[Exercise prompt] Express the stretch of the listing from the line containing "You are a computer-use agent. 1274x832" through the line containing "Looking at the screenshot, I should [283, 55]." as a JSON list of strings, with one string per line and blank lines left out.

Pointing records for text and elements:
■ ■ ■

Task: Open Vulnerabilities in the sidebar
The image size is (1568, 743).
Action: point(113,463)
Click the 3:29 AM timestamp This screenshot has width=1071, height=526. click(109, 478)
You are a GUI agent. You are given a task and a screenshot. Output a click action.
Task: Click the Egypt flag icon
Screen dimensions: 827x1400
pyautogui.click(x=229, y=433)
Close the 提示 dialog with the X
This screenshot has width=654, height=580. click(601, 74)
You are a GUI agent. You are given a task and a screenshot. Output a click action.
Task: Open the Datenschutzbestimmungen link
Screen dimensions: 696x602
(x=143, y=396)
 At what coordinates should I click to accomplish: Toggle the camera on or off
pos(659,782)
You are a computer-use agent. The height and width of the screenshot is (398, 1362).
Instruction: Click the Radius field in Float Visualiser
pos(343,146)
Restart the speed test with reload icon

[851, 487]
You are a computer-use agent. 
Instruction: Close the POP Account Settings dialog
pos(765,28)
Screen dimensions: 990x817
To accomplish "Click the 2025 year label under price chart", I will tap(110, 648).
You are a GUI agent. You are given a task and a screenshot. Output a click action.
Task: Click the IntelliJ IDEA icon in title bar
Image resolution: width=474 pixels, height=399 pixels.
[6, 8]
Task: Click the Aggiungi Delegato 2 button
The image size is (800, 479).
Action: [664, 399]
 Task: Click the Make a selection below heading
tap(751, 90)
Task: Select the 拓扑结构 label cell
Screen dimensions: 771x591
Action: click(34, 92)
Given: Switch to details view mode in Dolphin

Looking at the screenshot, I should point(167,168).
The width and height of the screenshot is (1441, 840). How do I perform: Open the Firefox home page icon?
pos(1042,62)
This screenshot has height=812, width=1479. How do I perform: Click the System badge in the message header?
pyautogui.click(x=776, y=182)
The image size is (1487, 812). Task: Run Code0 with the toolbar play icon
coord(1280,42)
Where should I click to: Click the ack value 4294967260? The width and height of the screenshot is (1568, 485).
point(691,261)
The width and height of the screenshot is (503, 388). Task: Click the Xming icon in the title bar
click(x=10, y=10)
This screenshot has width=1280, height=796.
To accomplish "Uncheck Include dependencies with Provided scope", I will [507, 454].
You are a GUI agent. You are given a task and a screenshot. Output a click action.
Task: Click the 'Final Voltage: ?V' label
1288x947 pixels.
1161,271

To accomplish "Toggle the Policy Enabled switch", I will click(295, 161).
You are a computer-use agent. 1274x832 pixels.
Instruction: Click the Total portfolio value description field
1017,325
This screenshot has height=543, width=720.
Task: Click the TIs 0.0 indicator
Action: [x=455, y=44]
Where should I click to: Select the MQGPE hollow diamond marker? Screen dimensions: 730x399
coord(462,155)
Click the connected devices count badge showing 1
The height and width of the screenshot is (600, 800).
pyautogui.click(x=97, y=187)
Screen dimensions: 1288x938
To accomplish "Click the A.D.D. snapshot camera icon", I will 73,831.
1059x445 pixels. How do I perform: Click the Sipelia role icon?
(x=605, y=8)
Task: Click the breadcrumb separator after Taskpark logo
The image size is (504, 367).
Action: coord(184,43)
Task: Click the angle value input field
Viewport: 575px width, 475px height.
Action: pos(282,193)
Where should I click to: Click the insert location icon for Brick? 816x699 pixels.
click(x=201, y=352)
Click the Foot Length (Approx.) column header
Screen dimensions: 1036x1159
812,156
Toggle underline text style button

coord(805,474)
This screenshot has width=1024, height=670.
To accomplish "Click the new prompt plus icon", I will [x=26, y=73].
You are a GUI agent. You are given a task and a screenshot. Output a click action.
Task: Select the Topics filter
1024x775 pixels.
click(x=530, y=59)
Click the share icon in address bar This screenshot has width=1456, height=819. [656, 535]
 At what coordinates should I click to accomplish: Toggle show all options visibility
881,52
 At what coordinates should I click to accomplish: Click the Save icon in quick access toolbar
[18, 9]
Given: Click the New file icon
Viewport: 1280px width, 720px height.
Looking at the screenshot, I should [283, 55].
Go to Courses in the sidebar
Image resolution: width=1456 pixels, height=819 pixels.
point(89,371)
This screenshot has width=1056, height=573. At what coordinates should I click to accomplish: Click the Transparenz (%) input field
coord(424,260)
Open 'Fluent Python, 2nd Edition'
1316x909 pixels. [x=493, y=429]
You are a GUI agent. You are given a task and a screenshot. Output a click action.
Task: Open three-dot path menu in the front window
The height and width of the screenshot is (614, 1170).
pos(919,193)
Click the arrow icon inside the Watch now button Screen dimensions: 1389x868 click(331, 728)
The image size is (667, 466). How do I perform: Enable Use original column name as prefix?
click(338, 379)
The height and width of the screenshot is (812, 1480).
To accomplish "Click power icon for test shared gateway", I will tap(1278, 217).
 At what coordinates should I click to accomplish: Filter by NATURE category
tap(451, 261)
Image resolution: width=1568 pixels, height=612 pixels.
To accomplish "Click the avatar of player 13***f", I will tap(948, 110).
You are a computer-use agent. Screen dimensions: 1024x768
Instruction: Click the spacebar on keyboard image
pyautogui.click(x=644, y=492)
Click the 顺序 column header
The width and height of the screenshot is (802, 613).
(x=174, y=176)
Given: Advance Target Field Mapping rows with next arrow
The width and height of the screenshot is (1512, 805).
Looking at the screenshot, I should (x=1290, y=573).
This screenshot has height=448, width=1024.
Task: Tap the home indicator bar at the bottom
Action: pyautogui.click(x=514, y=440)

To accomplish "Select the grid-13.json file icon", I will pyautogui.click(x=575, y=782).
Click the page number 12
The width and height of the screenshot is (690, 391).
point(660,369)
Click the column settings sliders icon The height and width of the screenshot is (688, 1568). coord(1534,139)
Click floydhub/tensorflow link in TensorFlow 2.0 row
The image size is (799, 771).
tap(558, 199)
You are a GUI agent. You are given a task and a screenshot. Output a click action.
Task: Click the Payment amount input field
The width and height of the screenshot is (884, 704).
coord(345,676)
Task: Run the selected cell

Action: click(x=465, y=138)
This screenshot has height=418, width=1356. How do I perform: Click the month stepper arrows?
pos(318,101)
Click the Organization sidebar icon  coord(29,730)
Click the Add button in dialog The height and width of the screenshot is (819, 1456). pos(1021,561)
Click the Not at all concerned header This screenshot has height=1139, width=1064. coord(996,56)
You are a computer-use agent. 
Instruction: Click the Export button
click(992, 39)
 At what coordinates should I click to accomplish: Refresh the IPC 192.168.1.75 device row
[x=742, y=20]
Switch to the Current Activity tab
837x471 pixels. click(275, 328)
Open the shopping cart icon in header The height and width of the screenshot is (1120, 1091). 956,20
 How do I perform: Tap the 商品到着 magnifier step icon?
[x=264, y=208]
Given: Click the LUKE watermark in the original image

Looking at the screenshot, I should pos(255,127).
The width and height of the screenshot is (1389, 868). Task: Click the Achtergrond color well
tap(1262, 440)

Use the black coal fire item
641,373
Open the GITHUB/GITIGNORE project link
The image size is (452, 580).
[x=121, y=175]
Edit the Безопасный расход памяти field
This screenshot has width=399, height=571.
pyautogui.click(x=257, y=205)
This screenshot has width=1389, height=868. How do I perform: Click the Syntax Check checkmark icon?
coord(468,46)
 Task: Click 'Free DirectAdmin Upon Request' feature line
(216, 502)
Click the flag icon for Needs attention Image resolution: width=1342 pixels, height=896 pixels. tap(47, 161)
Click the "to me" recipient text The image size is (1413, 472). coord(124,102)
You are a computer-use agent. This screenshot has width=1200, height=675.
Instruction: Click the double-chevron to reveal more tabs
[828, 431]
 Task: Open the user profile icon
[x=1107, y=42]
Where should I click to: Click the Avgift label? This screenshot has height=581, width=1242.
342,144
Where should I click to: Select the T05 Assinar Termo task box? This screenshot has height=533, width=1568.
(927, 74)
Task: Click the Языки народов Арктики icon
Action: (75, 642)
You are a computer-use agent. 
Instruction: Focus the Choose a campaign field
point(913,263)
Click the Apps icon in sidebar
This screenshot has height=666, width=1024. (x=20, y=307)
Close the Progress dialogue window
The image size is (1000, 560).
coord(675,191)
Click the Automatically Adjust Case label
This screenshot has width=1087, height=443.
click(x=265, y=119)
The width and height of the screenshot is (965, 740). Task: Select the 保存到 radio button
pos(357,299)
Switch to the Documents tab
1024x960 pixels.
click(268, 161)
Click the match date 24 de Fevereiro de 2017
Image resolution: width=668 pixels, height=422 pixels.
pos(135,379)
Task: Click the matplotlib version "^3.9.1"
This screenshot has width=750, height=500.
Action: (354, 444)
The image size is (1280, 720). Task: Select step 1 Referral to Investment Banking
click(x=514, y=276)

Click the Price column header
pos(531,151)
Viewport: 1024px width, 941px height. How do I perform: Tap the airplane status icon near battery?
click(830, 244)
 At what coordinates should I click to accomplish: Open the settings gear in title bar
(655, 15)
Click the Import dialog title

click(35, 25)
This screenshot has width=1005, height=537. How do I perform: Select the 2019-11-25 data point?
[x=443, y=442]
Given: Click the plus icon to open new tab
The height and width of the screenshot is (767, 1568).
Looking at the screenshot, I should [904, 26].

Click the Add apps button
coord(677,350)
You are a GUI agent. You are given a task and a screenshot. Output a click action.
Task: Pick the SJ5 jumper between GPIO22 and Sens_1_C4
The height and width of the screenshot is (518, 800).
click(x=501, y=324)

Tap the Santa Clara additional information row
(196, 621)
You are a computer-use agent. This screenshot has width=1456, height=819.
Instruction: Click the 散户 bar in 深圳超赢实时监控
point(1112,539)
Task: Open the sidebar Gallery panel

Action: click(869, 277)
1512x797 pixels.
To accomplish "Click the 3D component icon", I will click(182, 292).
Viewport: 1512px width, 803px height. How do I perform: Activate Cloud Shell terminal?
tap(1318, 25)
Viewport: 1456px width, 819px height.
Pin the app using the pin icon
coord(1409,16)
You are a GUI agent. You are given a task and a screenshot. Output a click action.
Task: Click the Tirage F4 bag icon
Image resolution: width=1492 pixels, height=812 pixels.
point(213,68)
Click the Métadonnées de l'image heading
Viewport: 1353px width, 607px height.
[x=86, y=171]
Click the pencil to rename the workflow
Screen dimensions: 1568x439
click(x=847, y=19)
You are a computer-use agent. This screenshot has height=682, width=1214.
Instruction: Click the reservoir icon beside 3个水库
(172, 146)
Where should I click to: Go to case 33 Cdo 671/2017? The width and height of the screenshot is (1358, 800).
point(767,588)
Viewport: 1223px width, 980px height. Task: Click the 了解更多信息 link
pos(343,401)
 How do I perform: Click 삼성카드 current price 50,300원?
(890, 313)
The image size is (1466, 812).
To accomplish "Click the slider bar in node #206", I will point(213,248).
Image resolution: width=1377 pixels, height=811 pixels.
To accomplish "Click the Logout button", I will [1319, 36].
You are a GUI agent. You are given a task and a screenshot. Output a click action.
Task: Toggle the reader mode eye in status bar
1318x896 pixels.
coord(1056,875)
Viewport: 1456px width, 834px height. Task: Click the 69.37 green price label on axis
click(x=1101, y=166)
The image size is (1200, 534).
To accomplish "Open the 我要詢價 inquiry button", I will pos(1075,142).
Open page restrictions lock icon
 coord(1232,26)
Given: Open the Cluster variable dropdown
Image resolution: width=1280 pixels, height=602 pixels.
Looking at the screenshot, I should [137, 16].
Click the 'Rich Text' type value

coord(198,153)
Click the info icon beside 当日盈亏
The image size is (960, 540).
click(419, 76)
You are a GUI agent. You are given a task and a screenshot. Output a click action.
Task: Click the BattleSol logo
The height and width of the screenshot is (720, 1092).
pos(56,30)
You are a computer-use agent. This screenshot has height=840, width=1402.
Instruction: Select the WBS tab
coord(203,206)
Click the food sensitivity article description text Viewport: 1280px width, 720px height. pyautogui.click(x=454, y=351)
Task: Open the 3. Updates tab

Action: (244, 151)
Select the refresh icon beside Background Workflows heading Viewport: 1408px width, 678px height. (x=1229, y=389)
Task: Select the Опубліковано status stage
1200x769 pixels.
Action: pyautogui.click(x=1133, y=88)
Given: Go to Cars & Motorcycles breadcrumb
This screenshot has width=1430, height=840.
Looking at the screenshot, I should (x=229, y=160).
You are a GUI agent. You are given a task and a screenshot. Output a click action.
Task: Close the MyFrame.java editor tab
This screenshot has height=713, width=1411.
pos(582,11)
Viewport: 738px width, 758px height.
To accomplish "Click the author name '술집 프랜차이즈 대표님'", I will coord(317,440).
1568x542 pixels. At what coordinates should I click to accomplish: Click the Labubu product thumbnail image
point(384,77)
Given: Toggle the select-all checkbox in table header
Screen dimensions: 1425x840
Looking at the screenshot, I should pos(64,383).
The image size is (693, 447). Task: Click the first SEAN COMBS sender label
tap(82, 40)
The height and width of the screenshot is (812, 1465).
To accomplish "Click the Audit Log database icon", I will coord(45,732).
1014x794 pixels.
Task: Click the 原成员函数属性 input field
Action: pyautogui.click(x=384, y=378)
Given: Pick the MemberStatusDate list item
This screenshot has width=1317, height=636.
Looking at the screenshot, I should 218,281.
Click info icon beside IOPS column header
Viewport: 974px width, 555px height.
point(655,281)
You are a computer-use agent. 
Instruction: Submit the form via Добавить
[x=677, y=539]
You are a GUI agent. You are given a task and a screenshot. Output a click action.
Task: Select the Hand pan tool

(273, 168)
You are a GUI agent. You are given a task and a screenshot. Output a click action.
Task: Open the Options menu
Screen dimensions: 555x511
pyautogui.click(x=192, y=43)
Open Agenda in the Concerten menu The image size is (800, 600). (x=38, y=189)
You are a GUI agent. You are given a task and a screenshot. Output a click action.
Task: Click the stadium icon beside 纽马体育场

■ ■ ■

[Solution to this exercise]
[
  "You are a computer-use agent. 1274x832 pixels.",
  "Instruction: Click the Total portfolio value description field",
  "1017,325",
  "This screenshot has height=543, width=720.",
  "Task: Click the TIs 0.0 indicator",
  "Action: [x=455, y=44]",
  "Where should I click to: Select the MQGPE hollow diamond marker? Screen dimensions: 730x399",
  "coord(462,155)",
  "Click the connected devices count badge showing 1",
  "The height and width of the screenshot is (600, 800).",
  "pyautogui.click(x=97, y=187)",
  "Screen dimensions: 1288x938",
  "To accomplish \"Click the A.D.D. snapshot camera icon\", I will 73,831.",
  "1059x445 pixels. How do I perform: Click the Sipelia role icon?",
  "(x=605, y=8)",
  "Task: Click the breadcrumb separator after Taskpark logo",
  "The image size is (504, 367).",
  "Action: coord(184,43)",
  "Task: Click the angle value input field",
  "Viewport: 575px width, 475px height.",
  "Action: pos(282,193)",
  "Where should I click to: Click the insert location icon for Brick? 816x699 pixels.",
  "click(x=201, y=352)",
  "Click the Foot Length (Approx.) column header",
  "Screen dimensions: 1036x1159",
  "812,156",
  "Toggle underline text style button",
  "coord(805,474)",
  "This screenshot has width=1024, height=670.",
  "To accomplish \"Click the new prompt plus icon\", I will [x=26, y=73].",
  "You are a GUI agent. You are given a task and a screenshot. Output a click action.",
  "Task: Select the Topics filter",
  "1024x775 pixels.",
  "click(x=530, y=59)",
  "Click the share icon in address bar This screenshot has width=1456, height=819. [656, 535]",
  " At what coordinates should I click to accomplish: Toggle show all options visibility",
  "881,52",
  " At what coordinates should I click to accomplish: Click the Save icon in quick access toolbar",
  "[18, 9]",
  "Given: Click the New file icon",
  "Viewport: 1280px width, 720px height.",
  "Looking at the screenshot, I should [283, 55]."
]